In accordance with the principles of the present invention, this combination of modified poker games basically includes several or two or more distinct games into a logical or natural sequence. In one embodiment, three individual games constitute or comprise the combination of modified poker games of the present invention: a matching game; an ordering game; and double bonus draw poker. In the matching game, the player selects a card as the “lucky card. ” The player's hand is then dealt, and a payout is advantageously awarded if any of the characteristics of the dealt cards match the corresponding characteristics of the player's lucky or matching card. Variations on this basic theme include awarding payouts based on suit matches and/or matches based on rank. For instance, lesser payouts may be made by dealing three or more cards having the same suit as the matching card or by dealing one or more cards having the same rank.

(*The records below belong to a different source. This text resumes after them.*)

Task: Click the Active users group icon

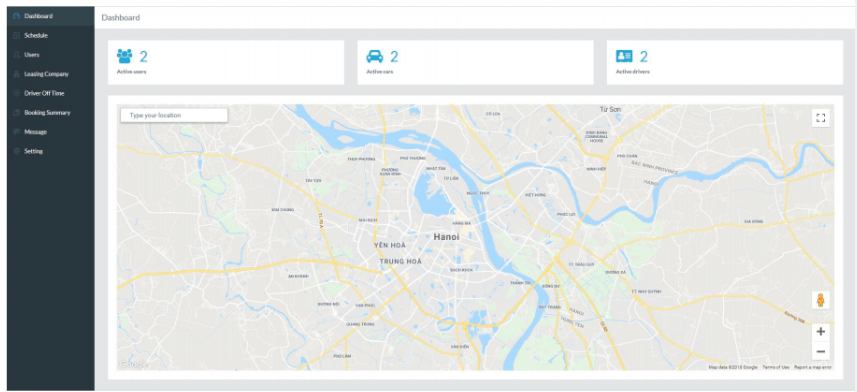Action: pos(125,56)
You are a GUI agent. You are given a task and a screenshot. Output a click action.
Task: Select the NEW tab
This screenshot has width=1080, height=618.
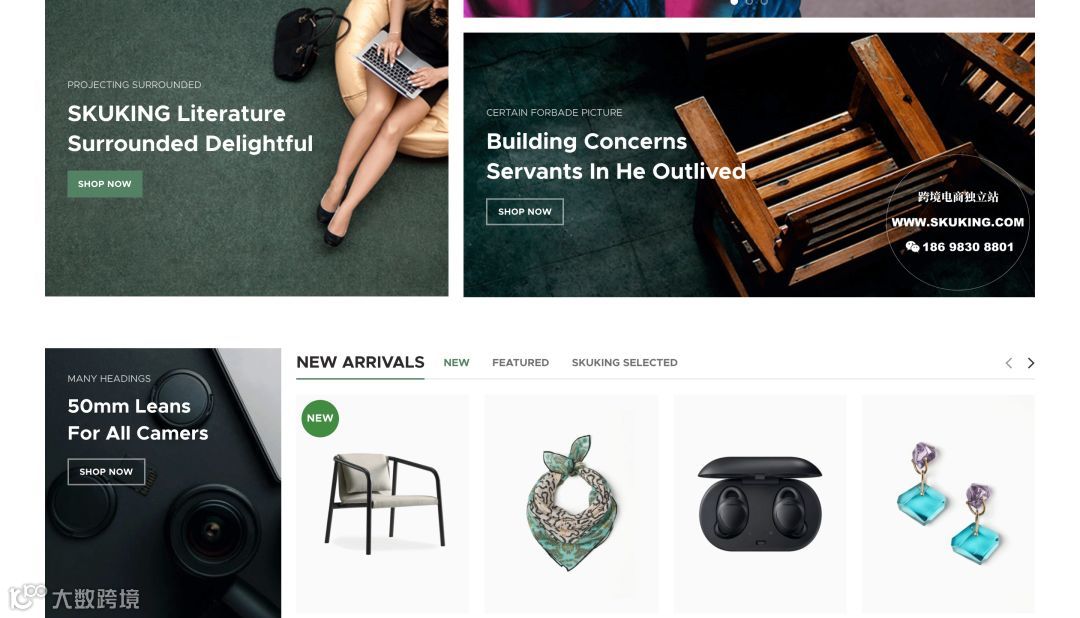[456, 362]
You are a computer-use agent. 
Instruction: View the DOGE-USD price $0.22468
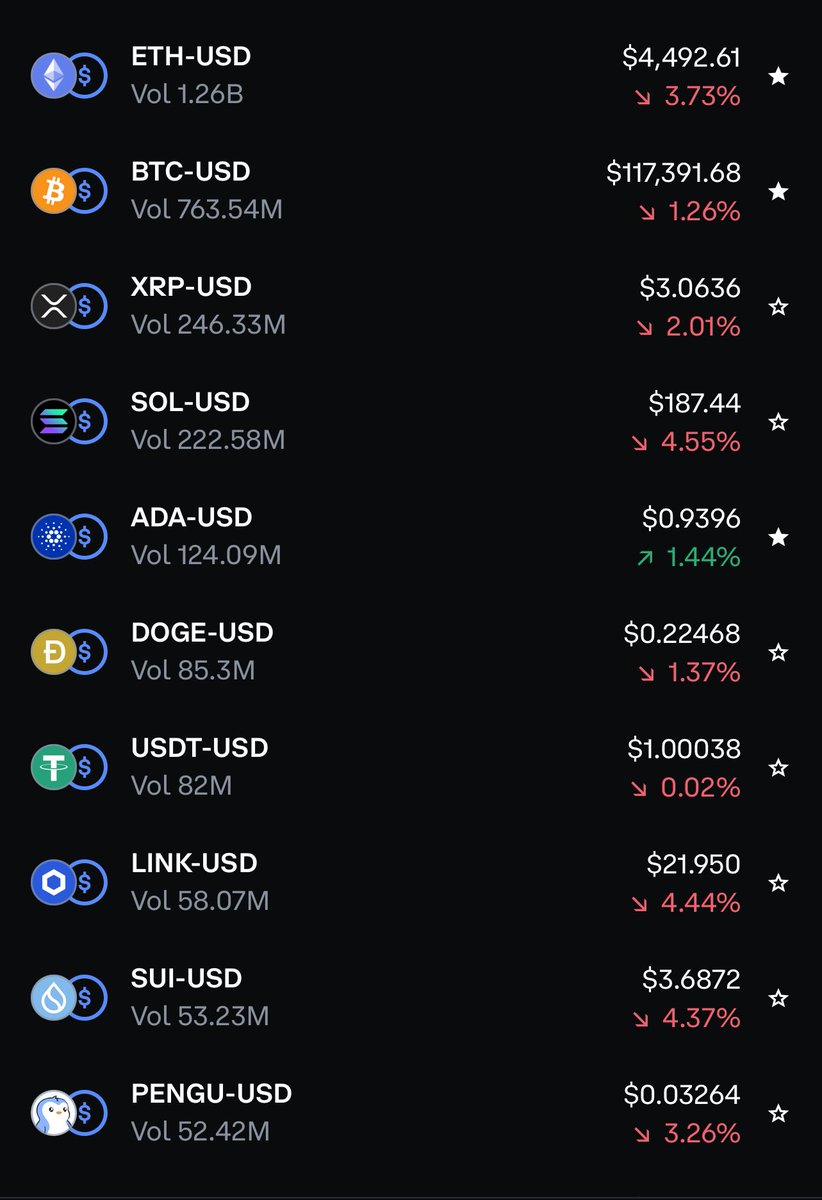tap(682, 634)
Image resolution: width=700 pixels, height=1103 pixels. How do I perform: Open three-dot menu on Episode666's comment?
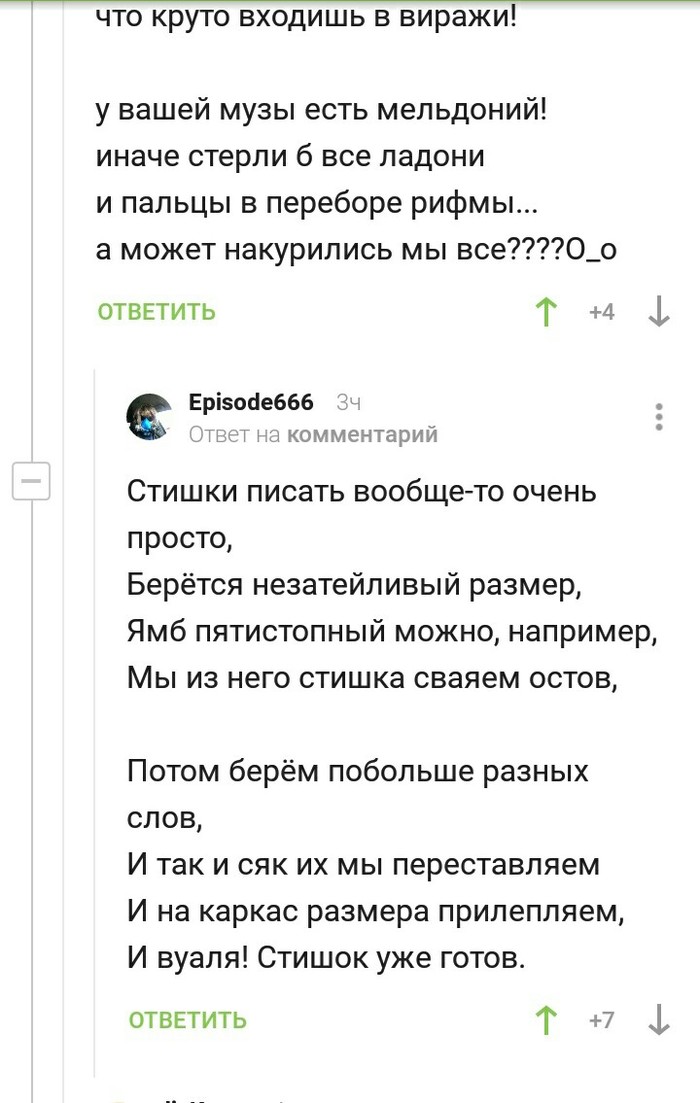(x=658, y=416)
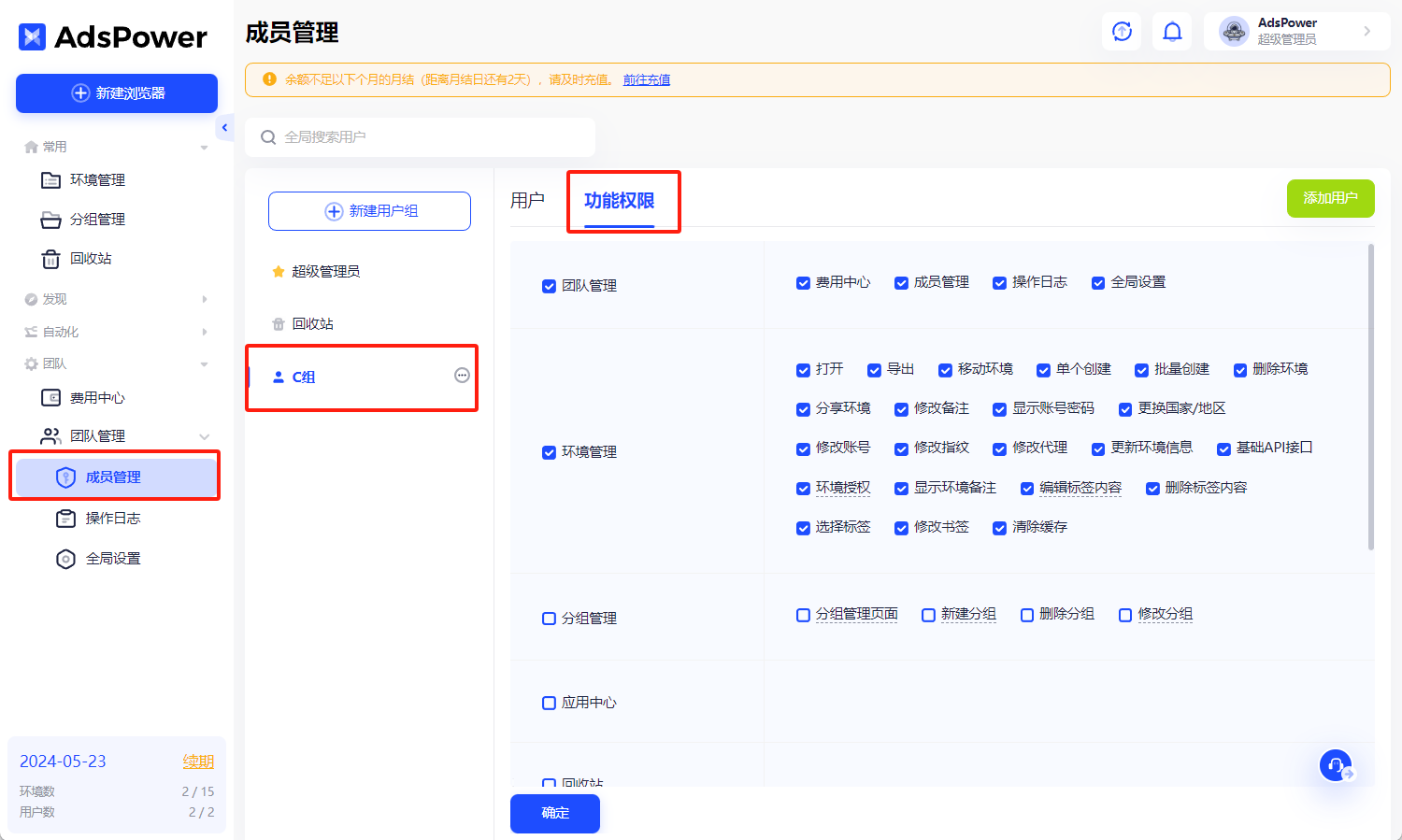Open the notification bell icon
The width and height of the screenshot is (1402, 840).
click(x=1171, y=31)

Examples of payouts for the matching card game are depicted at 1270 in FIG. 12d.

As to the second game, the ordering game basically awards a payout based on a combination of two distinct payout tables based on, for example, in one embodiment of the invention, a STUD poker five-card hand and a separate bonus if the cards in the hand are arranged according to a predetermined sequence optionally even if the player does not achieve a payable or winning hand for the STUD poker game. More specifically, as each card is dealt, the player places or arranges the card in one position in the hand representing a specific location or sequence. This procedure is repeated until the player's hand is complete. In most cases, the player's hand will be made up of five cards. In other variations, seven or any other number of cards may be used. In any event, after the player's hand is complete, the cards are compared with a winning schedule, for instance at 1280 in FIG. 12e, and a payout is made if the player has obtained a winning hand. Additionally, if the cards have been arranged in a particular sequence, in this case increasing rank sequence, the player is also awarded an in-order bonus. Examples of these in-order bonus payouts are also depicted in FIG. 12e. In this particular example, the predetermined sequence allows an Ace to be high or low (i.e., greater than a king or less than a 2) or optionally set as one of high or low and optionally allows cards having equal ranks to be placed adjacent to one another without “breaking the sequence” (e.g., identical ranks may be placed next to each other in a hand and still remain “in order”). Furthermore, although the above specifics are utilized in this particular embodiment, other variations are also possible. For instance, instead of using increasing rank order, a decreasing rank order may be used. Also, Aces may be held to a single value and wild cards may be included. Similarly, sequences dependent upon the suits (e.g., in-order and in a single suit) or upon the particulars of the ranks (e.g., in-order using only even numbered cards, etc. ) may also be implemented.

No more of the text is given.